Pat Eisemann has been promoted to executive director of publicity at Holt.
Emma Joss has been promoted to associate publicist for Doubleday.
At Workman Publishing, Jodi Weiss has been promoted to executive director, gift and mass merchant sales; Liz Hunter is taking on the role of associate director, field sales; Caitlin Kleinschmidt will be taking on the additional responsibility of managing Workman’s relationship with Baker and Taylor in addition to her other duties as national account manager; Angela Campbell moves up to director of sales operations; and JT Green has been promoted to sales analyst. Terri Ruffino will join the company’s art department as director, special projects. She has been a freelancer at Workman, after serving as director of graphics at Macy’s.
Sara Hartman-Seeskin has been promoted to senior sales manager, rights and exports at Sourcebooks.
Lauren Cerand has joined A Public Space as marketing and development director, working in the office two days per week.
Awards
Anthony Marra, won the Simpson Family Literary Prize, a $50,000 award honoring mid-career authors.

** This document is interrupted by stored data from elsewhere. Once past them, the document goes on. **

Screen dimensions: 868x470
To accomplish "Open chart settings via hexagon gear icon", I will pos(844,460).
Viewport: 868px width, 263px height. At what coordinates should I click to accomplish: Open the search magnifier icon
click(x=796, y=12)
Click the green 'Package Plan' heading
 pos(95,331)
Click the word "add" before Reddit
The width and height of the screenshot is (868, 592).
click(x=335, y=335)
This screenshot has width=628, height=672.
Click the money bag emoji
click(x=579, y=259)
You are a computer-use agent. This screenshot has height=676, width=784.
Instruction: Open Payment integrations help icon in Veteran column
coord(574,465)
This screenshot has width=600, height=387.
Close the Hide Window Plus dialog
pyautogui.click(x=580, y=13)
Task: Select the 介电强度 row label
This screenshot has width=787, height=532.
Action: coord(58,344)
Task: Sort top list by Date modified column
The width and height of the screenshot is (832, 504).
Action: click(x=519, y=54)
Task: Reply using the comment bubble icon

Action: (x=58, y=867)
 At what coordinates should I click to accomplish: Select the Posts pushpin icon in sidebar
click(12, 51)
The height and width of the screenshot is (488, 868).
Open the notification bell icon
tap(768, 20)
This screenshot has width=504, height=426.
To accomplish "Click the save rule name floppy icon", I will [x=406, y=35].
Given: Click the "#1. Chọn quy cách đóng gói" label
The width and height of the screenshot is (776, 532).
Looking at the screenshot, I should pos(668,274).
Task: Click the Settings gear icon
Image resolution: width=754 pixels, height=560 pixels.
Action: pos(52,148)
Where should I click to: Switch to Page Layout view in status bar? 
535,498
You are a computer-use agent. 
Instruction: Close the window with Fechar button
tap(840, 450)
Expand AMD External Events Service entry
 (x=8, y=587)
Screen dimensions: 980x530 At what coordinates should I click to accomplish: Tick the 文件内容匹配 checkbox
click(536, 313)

Three of the 18 judges for the Nobel Prize for literature have resigned, following the scandal from last December, when prominent Swede Jean-Claude Arnault was accused of multiple incidents of sexual assault and harassment but also with leaking the winners of the Nobel Prize in Literature in advance on multiple occasions (his wife Katarina Frostenson Arnault is a member of the Swedish Academy). The AP reports that Klas Ostergren, Kjell Espmark and former permanent secretary Peter Englund resigned after losing a vote to exclude Katarina Frostenson going forward. The move is extraordinary, since committee members are appointed for life. Englund wrote in a Swedish newspaper, “Decisions have been made which I can neither support nor defend and I have therefore decided not to participate anymore in the work of the Swedish Academy.”
Bookselling
A sale of Waterstones to hedge fund Elliott Advisors, the UK branch of Paul Singer’s Elliott Management, is “likely to close” at the end of April, according to the belief of a single source speaking to the Bookseller. Closing a deal has already taken longer than expected, since Sky News reported in late January that Elliott was given “a short period of exclusivity within which to conclude negotiation.” The sale has caused a delay in pay raises to senior booksellers. The UK’s national minimum wage rose on April 1 to £7.83 an hour for people over 25. The bookseller’s managing director James Daunt said senior staff could expect a raise soon and “the increase would not need to wait for the new owners.”